Flaky Test Runner - Kibana

The Flaky Test Runner is a tool that can be used to gauge the flakiness of a test. It is triggered using the form at https://ci-stats.kibana.dev/trigger_flaky_test_runner. Follow the instructions in the wizard to pick a PR, then a test which will run and the number of executions for that test, and finally start that job at Buildkite.

After starting the job you will be sent to buildkite to view the progress of the job.

How many successful runs do I need to know if my test is flaky?

Most of the time flakiness should be resolved by starting with the error that's occurring in CI, then applying the suggestions in <DocLink id="kibDevDocsOpsFlakyTests" section="how-do-i-write-tests-that-arent-flaky" text="Flaky tests: How do I write functional tests that aren't flaky?"/> to find places where flakiness is likely being introduced. When working this way the flaky test runner can be used to debug a failure by running it many times to trigger the flakiness, or used to verify at the end that flakiness isn't increased by the changes.

If you did want to prove that your test wasn't flaky anymore, the number of runs that you would need is based on the flakiness of the test you are dealing with. We execute tests about 300 times a day, on average, so if your test is only failing a few times a week then you might need over 1000 successful test runs to prove that it's no longer flaky. If a test is failing several times a day, then you would need way fewer.

Ultimately, running the flaky test runner enough times to validate that a test isn't flaky just isn't an economically responsible way to fix flakiness so should be a last resort strategy.

If there is reason to believe that a test which was previously flaky is no longer flaky, then the test can just be unskipped. If the test is still flaky then that will be proven shortly enough in CI and Operations will skip the test again.

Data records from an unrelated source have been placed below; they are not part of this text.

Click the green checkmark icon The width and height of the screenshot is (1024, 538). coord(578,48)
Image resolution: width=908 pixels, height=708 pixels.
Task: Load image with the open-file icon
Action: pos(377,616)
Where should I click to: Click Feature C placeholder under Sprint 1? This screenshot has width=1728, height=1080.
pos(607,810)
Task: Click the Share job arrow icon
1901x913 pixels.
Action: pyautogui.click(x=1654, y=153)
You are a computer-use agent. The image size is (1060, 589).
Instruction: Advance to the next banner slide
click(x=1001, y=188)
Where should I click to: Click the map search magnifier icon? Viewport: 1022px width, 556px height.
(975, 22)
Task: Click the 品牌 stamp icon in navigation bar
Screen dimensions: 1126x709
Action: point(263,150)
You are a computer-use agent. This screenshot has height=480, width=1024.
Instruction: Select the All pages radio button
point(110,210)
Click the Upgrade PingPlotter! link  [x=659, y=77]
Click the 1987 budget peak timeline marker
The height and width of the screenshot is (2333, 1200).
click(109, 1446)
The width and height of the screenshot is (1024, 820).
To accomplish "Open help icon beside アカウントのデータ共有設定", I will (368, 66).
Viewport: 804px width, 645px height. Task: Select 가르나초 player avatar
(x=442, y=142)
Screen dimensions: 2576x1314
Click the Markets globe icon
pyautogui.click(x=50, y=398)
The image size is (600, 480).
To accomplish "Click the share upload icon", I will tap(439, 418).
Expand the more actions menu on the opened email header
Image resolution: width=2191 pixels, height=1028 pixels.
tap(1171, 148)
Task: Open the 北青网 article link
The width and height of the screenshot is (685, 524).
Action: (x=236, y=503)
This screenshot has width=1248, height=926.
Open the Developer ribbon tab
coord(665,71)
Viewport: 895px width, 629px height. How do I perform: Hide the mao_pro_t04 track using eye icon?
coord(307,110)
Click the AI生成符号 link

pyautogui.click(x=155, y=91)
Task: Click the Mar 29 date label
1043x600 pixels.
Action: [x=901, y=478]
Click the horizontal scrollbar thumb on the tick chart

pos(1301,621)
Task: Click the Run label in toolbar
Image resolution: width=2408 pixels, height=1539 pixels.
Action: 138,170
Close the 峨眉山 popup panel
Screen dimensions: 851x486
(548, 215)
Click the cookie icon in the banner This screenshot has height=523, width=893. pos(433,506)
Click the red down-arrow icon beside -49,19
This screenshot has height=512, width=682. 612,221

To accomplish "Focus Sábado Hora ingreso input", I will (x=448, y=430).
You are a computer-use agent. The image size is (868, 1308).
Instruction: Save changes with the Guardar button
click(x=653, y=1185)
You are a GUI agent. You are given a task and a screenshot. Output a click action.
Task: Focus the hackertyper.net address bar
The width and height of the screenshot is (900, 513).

Scout: per (arch, domain) execution

When you select a Scout Playwright config in the trigger form, the Flaky Test Runner expands that single request into one Buildkite step per (arch, domain) mode the config supports (e.g. --arch stateful --domain classic, --arch serverless --domain search, --arch serverless --domain security_complete). Each mode then runs in its own worker with parallelism set to the requested run count, so:

Modes execute in parallel rather than sequentially within a single job, reducing wall-clock time for multi-mode configs.
Pass/fail rates are reported per (arch, domain) step in the Buildkite UI, making it easy to see which mode is actually flaky.
A failure in one mode no longer ties up the worker for the remaining modes.

A single Discover and plan Scout flaky steps step bootstraps Kibana, runs Playwright config discovery, and dynamically uploads the per-mode steps. It runs in parallel with Build Kibana Distribution, and the per-mode steps it uploads wait for the build to finish before executing.

Limit per Scout config: 50 runs

Because a single Scout request fans out into multiple Buildkite jobs, the Flaky Test Runner caps the per-config run count at 50. Submitting a higher count for a scoutConfig entry will fail at pipeline upload with a clear error message.

If you need more repetitions for a specific failure mode, run the Flaky Test Runner multiple times. The Buildkite platform also caps total jobs per build at 500; the planner enforces this limit precisely after fan-out, accounting for FTR/Cypress jobs already in the build, and refuses to upload more steps if the cap would be exceeded.